___ Given records ___

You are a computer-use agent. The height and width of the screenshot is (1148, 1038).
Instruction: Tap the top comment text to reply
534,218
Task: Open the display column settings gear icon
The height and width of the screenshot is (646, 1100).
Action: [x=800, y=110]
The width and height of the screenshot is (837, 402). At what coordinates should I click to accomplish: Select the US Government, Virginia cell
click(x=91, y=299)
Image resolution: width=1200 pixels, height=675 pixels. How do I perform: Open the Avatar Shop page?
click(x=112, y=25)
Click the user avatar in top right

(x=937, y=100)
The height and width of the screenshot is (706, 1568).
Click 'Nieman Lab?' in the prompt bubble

___

_Directions for this task_
Nothing in the data may differ; print all of it exactly as written.

_Solved problem_
You are a computer-use agent. The height and width of the screenshot is (1148, 1038).
Instruction: Tap the top comment text to reply
534,218
Task: Open the display column settings gear icon
The height and width of the screenshot is (646, 1100).
Action: [x=800, y=110]
The width and height of the screenshot is (837, 402). At what coordinates should I click to accomplish: Select the US Government, Virginia cell
click(x=91, y=299)
Image resolution: width=1200 pixels, height=675 pixels. How do I perform: Open the Avatar Shop page?
click(x=112, y=25)
Click the user avatar in top right

(x=937, y=100)
The height and width of the screenshot is (706, 1568).
Click 'Nieman Lab?' in the prompt bubble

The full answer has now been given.